TASK REQUIREMENTS:
With nothing left out, give the data back exactly.

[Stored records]
-- Opening Marker --
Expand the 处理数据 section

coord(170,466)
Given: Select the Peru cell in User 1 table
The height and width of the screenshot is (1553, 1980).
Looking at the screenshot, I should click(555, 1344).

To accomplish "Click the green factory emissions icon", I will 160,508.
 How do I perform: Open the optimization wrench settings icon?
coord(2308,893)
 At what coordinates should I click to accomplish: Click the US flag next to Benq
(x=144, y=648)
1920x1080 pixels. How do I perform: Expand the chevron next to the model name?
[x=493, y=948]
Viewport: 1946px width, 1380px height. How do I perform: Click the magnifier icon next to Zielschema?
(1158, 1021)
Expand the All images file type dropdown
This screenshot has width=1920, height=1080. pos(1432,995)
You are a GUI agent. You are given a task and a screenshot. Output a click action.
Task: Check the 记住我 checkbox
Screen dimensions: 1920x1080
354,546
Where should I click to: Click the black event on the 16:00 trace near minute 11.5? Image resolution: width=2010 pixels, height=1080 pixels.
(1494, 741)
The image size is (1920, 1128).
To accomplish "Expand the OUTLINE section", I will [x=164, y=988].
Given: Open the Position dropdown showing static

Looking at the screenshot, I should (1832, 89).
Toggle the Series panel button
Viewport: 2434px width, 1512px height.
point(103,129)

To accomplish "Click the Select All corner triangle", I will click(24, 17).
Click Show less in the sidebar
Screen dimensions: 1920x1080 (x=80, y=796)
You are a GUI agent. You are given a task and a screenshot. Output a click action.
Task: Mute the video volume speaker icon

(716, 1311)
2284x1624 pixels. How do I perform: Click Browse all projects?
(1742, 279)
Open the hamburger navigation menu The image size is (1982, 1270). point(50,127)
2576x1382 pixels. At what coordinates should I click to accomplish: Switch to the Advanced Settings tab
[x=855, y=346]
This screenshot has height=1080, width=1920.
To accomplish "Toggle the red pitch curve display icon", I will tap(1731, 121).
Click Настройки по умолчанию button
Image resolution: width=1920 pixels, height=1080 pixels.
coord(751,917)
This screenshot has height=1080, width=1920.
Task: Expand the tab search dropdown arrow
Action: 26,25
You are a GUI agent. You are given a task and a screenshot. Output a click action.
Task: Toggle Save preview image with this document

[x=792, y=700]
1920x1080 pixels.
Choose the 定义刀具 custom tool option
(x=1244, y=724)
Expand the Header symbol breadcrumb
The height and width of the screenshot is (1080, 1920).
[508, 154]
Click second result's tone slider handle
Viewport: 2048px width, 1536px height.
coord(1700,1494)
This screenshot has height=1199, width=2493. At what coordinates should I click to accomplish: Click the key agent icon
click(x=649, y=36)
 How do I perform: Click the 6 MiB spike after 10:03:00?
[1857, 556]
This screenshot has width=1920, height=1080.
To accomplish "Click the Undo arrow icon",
-- Closing Marker --
EXERCISE RESULT:
Expand the 处理数据 section

coord(170,466)
Given: Select the Peru cell in User 1 table
The height and width of the screenshot is (1553, 1980).
Looking at the screenshot, I should click(555, 1344).

To accomplish "Click the green factory emissions icon", I will 160,508.
 How do I perform: Open the optimization wrench settings icon?
coord(2308,893)
 At what coordinates should I click to accomplish: Click the US flag next to Benq
(x=144, y=648)
1920x1080 pixels. How do I perform: Expand the chevron next to the model name?
[x=493, y=948]
Viewport: 1946px width, 1380px height. How do I perform: Click the magnifier icon next to Zielschema?
(1158, 1021)
Expand the All images file type dropdown
This screenshot has width=1920, height=1080. pos(1432,995)
You are a GUI agent. You are given a task and a screenshot. Output a click action.
Task: Check the 记住我 checkbox
Screen dimensions: 1920x1080
354,546
Where should I click to: Click the black event on the 16:00 trace near minute 11.5? Image resolution: width=2010 pixels, height=1080 pixels.
(1494, 741)
The image size is (1920, 1128).
To accomplish "Expand the OUTLINE section", I will [x=164, y=988].
Given: Open the Position dropdown showing static

Looking at the screenshot, I should (1832, 89).
Toggle the Series panel button
Viewport: 2434px width, 1512px height.
point(103,129)

To accomplish "Click the Select All corner triangle", I will click(24, 17).
Click Show less in the sidebar
Screen dimensions: 1920x1080 (x=80, y=796)
You are a GUI agent. You are given a task and a screenshot. Output a click action.
Task: Mute the video volume speaker icon

(716, 1311)
2284x1624 pixels. How do I perform: Click Browse all projects?
(1742, 279)
Open the hamburger navigation menu The image size is (1982, 1270). point(50,127)
2576x1382 pixels. At what coordinates should I click to accomplish: Switch to the Advanced Settings tab
[x=855, y=346]
This screenshot has height=1080, width=1920.
To accomplish "Toggle the red pitch curve display icon", I will tap(1731, 121).
Click Настройки по умолчанию button
Image resolution: width=1920 pixels, height=1080 pixels.
coord(751,917)
This screenshot has height=1080, width=1920.
Task: Expand the tab search dropdown arrow
Action: 26,25
You are a GUI agent. You are given a task and a screenshot. Output a click action.
Task: Toggle Save preview image with this document

[x=792, y=700]
1920x1080 pixels.
Choose the 定义刀具 custom tool option
(x=1244, y=724)
Expand the Header symbol breadcrumb
The height and width of the screenshot is (1080, 1920).
[508, 154]
Click second result's tone slider handle
Viewport: 2048px width, 1536px height.
coord(1700,1494)
This screenshot has height=1199, width=2493. At what coordinates should I click to accomplish: Click the key agent icon
click(x=649, y=36)
 How do I perform: Click the 6 MiB spike after 10:03:00?
[1857, 556]
This screenshot has width=1920, height=1080.
To accomplish "Click the Undo arrow icon",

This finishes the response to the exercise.